Go to the line holding "ANTALYA (140, 71)" in the data below and repeat it exactly, then each line after it up to and including the one holding "[button] (118, 48)". Omit pictures.

START RECORDED DATA

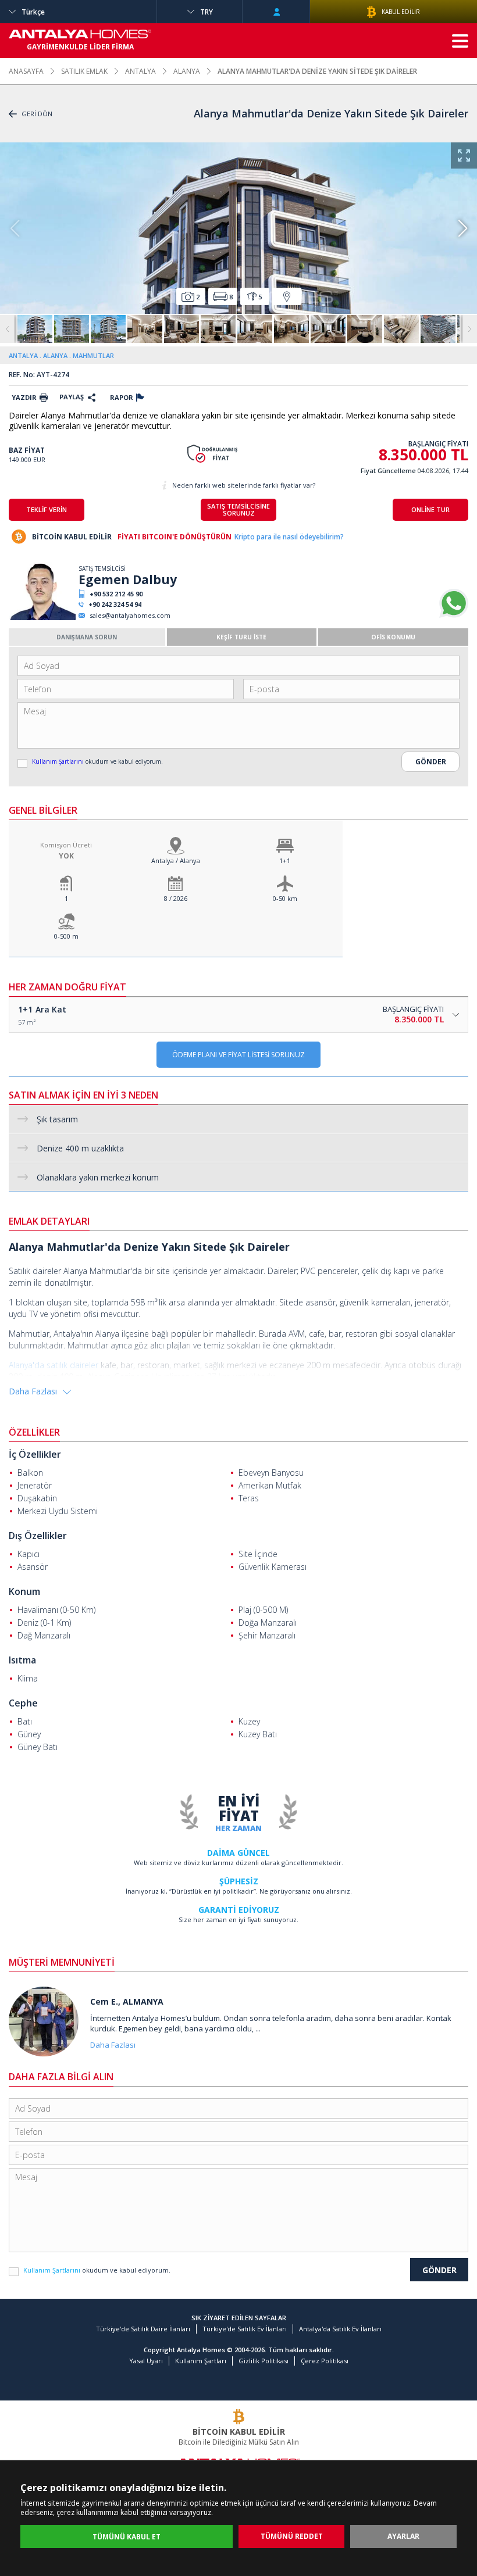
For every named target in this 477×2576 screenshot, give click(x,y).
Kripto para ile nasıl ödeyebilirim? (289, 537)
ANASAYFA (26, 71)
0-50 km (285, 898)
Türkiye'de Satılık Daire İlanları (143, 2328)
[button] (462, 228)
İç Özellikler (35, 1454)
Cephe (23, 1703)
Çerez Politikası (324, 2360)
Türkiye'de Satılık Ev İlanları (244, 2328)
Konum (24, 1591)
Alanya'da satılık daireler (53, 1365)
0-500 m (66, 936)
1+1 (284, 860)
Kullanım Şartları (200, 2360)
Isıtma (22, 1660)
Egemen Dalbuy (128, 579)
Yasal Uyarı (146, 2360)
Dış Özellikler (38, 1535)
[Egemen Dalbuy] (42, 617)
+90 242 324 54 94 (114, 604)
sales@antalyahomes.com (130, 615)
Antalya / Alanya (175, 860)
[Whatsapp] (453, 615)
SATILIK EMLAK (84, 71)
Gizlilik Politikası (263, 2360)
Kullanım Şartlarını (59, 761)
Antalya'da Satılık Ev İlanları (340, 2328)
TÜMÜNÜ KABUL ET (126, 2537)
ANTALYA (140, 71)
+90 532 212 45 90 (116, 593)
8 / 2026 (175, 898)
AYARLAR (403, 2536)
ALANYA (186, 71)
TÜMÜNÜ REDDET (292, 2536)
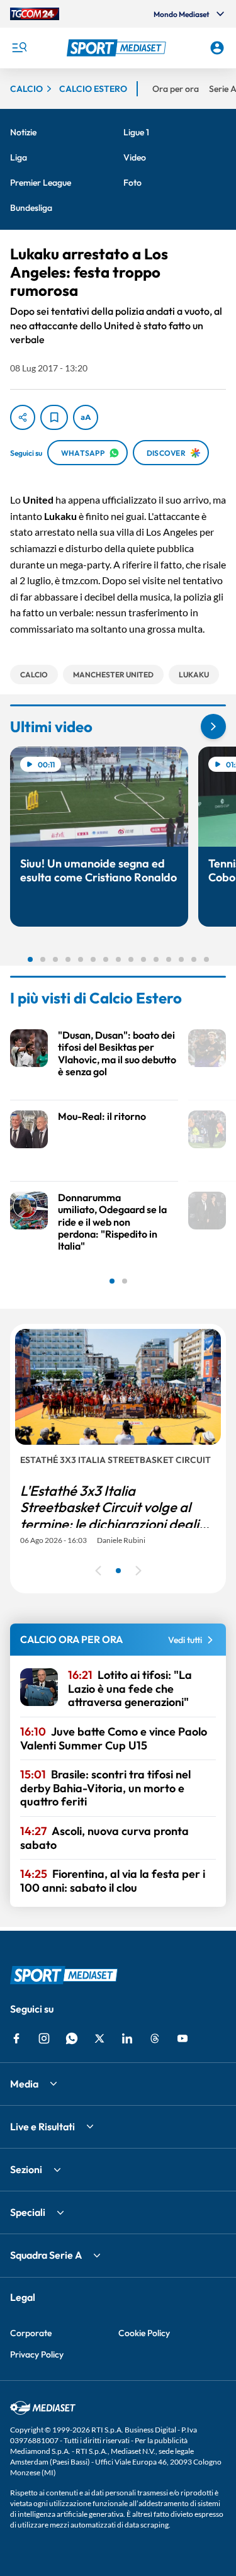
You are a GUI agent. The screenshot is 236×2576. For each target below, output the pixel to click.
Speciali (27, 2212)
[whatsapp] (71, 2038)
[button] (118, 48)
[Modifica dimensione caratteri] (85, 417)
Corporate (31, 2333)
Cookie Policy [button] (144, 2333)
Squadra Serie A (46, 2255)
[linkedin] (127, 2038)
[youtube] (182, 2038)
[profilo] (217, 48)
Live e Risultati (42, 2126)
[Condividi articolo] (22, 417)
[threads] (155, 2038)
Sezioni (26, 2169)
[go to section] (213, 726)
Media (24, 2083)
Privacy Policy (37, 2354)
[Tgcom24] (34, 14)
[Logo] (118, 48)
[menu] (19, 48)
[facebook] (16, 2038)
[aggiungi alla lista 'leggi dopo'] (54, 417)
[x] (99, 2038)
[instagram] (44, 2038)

END RECORDED DATA

TASK ANSWER
ANTALYA (140, 71)
+90 532 212 45 90 (116, 593)
8 / 2026 (175, 898)
AYARLAR (403, 2536)
ALANYA (186, 71)
TÜMÜNÜ REDDET (292, 2536)
You are a GUI agent. The screenshot is 236×2576. For each target below, output the pixel to click.
Speciali (27, 2212)
[whatsapp] (71, 2038)
[button] (118, 48)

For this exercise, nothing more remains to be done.